#### EXCERPT

Facebook stalker!

My mother defines this phrase.

For a  year, she had been pestering my brother and I about Facebook.  “What’s all the fuss” “Why do you spend so much time on the computer” blah blah blah blah.  We gave her many reasons–ways to catch up with people, ways to keep in touch with those that live far away, ways to stay in contact with those that live overseas and therefore ones we’d never have a chance to hear from otherwise.  She didn’t get it.  So my brother finally set her up on Facebook about four months ago so that she could mess around.

She has 14 friends.  She claims she doesn’t want any more.  All of them are either relatives or friends from my brother or me.

Yet weekly, sometimes daily, I get a voice mail or email saying “Go check out ____’s page!”  It cracks me up.  She who bemoans the lack of privacy and the fact that nothing is personal any more spends HOURS every day looking up her high school acquaintances, old boyfriends of mine, children of people from church, spouses of children of former coworkers, you name it.  And she LOVES to dish about what she finds.

########
#### ENTRIES SHOWN

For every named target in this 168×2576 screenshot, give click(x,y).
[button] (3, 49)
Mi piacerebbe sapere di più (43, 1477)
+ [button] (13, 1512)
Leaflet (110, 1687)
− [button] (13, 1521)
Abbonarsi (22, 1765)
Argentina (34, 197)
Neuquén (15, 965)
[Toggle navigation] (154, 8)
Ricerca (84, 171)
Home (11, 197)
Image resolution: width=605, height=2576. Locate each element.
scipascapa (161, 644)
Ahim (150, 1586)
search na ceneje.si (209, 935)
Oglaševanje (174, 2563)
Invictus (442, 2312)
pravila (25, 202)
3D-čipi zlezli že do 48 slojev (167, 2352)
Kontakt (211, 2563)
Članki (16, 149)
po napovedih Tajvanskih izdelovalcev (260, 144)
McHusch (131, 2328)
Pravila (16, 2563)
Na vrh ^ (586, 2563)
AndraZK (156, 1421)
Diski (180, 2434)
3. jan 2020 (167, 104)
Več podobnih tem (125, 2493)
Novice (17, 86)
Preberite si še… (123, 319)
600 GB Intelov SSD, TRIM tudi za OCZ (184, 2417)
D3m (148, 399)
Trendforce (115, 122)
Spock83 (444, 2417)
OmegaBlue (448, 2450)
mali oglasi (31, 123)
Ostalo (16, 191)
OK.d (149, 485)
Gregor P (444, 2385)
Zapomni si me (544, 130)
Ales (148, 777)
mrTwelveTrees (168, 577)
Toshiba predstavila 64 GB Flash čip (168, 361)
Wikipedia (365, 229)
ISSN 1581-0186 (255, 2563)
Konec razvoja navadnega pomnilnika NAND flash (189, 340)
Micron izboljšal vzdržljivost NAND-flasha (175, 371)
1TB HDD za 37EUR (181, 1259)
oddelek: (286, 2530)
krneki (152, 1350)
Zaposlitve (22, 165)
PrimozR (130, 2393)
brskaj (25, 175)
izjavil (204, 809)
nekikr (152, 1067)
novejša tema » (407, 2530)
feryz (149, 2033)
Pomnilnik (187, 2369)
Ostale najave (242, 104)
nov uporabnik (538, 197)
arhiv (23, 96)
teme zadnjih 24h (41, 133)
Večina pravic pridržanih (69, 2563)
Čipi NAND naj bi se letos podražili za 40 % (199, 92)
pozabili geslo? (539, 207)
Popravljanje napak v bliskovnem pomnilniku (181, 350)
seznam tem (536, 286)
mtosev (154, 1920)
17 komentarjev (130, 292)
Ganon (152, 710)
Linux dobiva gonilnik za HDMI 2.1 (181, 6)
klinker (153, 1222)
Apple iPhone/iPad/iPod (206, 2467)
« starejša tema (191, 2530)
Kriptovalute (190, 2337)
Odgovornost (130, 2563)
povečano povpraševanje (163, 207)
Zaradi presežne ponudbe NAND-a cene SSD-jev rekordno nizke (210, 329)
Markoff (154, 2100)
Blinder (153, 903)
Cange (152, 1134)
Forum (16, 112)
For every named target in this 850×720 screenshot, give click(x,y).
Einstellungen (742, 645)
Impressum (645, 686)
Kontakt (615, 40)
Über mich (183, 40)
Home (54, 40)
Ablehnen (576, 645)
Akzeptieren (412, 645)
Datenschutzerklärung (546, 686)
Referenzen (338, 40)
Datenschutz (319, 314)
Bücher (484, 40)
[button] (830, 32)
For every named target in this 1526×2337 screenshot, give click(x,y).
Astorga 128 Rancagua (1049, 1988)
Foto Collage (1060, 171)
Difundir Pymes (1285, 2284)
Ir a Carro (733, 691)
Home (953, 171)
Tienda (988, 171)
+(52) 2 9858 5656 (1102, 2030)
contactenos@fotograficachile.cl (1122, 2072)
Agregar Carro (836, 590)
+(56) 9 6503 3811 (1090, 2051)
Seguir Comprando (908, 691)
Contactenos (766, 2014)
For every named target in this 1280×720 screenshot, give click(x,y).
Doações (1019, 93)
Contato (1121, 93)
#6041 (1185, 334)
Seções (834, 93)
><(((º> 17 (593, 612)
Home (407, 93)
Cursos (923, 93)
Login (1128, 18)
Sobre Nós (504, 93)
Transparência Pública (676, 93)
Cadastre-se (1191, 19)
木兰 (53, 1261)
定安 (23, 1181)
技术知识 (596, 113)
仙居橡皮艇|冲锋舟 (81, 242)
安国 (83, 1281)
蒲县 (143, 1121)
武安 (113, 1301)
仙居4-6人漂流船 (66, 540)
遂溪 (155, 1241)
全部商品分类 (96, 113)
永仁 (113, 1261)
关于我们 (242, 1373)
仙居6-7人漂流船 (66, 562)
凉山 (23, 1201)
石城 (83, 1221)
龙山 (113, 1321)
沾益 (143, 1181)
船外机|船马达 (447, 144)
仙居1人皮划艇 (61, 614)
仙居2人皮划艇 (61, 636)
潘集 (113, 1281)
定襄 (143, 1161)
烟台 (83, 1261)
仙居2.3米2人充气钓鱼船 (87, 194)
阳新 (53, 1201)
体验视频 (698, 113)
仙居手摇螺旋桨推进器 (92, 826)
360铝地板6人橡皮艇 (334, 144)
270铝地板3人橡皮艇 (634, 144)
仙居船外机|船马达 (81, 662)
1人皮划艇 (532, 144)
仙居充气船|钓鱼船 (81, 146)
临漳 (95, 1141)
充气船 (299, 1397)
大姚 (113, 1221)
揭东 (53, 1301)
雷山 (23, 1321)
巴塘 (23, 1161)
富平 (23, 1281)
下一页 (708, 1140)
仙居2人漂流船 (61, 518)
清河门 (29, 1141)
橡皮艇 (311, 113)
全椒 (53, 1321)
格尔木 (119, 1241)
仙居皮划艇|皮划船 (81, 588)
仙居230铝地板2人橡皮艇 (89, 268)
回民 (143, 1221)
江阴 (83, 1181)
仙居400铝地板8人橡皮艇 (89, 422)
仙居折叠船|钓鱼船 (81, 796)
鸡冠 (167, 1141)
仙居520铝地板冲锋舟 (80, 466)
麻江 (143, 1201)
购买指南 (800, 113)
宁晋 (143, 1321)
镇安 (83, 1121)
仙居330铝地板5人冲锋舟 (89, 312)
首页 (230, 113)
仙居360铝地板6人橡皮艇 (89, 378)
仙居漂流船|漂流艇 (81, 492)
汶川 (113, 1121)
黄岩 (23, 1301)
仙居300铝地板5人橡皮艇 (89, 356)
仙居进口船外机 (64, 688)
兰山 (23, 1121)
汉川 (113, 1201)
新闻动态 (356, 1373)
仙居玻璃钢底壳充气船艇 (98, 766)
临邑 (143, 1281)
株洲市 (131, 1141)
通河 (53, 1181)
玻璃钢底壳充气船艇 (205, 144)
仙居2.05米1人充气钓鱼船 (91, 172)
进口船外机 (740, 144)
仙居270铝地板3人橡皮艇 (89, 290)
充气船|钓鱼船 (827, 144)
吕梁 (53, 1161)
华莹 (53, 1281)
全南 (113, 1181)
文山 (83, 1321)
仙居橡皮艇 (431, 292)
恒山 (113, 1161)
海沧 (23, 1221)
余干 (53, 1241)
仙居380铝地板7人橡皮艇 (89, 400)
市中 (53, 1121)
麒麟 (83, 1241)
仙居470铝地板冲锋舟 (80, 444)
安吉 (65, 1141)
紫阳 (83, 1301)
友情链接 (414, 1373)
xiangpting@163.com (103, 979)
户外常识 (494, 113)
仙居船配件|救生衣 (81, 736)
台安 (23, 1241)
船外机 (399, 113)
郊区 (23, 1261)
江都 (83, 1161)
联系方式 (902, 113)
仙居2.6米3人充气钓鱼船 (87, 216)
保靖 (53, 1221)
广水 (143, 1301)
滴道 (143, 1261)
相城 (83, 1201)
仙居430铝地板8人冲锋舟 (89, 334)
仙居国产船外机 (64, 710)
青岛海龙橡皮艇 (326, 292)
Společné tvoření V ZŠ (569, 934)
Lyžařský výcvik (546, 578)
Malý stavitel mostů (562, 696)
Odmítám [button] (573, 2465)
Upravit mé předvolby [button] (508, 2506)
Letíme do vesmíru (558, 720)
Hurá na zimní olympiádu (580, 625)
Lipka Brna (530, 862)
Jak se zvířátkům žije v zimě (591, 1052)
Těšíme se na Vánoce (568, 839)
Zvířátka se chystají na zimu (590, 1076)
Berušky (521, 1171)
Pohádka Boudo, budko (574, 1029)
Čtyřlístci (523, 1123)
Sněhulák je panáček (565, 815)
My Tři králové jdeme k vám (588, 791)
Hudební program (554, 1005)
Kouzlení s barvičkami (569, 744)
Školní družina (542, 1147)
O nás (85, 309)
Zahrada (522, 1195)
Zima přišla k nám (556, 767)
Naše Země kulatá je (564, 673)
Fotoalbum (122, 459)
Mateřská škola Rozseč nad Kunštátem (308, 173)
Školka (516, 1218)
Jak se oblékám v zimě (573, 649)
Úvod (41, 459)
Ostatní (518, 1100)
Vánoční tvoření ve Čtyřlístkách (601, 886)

########

PROBLEM TO SOLVE
In the Facebook stalker post, whom does the mother spend hours looking up? List every kind of person named. Answer from the text alone.

THE REPLY
- Her high school acquaintances
- The writer's old boyfriends
- Children of people from church
- Spouses of children of former coworkers